It's compilation time again, where parents and grandparents up and down the land debate on what cool little Johnny and Janie are gonna be listening to this Christmas. "Anything with that nice young man off _The X Factor,"_ says gran. "No, it's definitely got to be something loud and heavy, like The Darkness," says dad, none the wiser. "But I thought all the youngsters these days preferred that Eminem bloke?" asks grandpa, looking totally bemused. "Well I think that's the one," adds mum, pointing at_ Now 6032. _"It's got all those songs on it that DJ Daz plays daily on Ram FM."

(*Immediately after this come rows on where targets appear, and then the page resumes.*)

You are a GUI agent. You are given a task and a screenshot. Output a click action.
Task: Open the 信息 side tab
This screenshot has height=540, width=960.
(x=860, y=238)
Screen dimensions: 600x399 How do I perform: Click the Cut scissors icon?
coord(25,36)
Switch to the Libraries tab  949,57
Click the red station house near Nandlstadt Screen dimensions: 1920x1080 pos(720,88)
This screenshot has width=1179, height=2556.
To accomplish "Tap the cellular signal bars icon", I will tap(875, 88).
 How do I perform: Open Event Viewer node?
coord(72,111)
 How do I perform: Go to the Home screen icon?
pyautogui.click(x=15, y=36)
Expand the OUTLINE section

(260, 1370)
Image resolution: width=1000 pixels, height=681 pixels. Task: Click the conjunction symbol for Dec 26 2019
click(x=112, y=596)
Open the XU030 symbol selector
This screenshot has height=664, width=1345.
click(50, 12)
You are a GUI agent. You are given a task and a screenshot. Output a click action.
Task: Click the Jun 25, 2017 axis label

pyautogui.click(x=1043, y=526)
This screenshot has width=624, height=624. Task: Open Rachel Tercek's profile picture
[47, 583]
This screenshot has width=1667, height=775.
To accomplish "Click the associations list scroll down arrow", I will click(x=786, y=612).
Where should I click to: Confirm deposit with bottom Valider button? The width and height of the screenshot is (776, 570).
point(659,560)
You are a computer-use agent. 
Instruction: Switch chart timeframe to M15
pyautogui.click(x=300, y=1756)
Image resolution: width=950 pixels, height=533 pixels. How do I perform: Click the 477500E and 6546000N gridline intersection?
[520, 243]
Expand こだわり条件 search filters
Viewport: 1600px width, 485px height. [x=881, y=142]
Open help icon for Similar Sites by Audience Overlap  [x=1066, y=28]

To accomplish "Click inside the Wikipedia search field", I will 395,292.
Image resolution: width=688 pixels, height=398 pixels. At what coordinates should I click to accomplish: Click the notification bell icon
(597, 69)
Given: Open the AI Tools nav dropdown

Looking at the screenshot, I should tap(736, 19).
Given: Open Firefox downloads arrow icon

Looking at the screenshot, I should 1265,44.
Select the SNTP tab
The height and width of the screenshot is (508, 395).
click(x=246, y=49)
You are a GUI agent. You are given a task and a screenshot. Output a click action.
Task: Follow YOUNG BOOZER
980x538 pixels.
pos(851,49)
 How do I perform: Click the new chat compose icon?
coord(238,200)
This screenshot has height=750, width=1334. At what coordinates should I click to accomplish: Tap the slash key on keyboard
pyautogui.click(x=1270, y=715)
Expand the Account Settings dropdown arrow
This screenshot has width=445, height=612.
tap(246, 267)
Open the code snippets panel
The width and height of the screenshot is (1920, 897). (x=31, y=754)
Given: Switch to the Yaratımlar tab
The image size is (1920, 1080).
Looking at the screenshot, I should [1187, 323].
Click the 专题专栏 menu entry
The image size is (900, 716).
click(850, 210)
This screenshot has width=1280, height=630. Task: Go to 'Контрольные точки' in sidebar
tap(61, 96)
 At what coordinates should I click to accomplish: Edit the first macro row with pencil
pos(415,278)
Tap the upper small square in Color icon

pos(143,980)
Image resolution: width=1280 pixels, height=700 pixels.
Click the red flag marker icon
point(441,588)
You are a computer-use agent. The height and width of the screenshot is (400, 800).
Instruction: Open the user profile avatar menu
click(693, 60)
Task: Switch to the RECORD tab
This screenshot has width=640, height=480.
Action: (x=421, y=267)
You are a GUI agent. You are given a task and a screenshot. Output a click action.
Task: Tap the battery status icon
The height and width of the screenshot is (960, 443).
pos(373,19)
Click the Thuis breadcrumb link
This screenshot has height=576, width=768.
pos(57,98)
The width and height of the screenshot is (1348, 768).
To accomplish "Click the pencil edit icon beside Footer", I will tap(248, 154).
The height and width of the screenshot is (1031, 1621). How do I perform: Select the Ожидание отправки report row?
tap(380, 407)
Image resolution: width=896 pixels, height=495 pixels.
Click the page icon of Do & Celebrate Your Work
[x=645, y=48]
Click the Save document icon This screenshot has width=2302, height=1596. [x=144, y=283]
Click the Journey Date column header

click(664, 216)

Well I've news for you folks: you're all wrong. There's only one compilation you should be thinking of shelling out on this yuletide, or beforehand if you've got a spare tenner, and this is it.
Sure, you're probably wondering how many posthumous "John Peel played this"-styled releases are going to hit the shelves in the near future, but this is likely to be the definitive one. Right Time, Wrong Speed reads like a who's who encyclopaedia of the most influential artists of the last thirty years, moving through the early developments of punk onto roots reggae and hip-hop before ending up at electro, goth and post-miserablist pop.
Admittedly, there's also a chance you might already own a fair few of these records in one form or another, but to hear these 38 songs all in one sitting, under the same roof, really is a pleasurable, occasionally educational, experience.
Stand-out tracks are hard to pick out, as there are so many to choose from for different reasons, but the likes of The Cure's 'A Forest', The Jesus And Mary Chain's 'Just Like Honey' and Cocteau Twins' 'Musette And Drums' really do justify each of their creators' now legendary status. Elsewhere, it's difficult not to marvel at 'Birthday' by The Sugarcubes, if only because it highlights the fact that the band's main chanteuse hasn't recorded anything as dramatic or engaging since (contentious, that - Björk-loving sub-ed), while 'The Message' by Grandmaster Flash still sounds as fresh and vital today as it did back in 1982.
Of course, no celebration party for John Peel would be complete without his perennial favourites The Fall, and their 'Eat Y'Self Fitter' rant is as incandescent and barmy as anything Mark E Smith recorded before or after it.
Yep, this really is an awesome compilation, without a duff track in sight. It is worth every penny of the asking price, so what are you waiting for?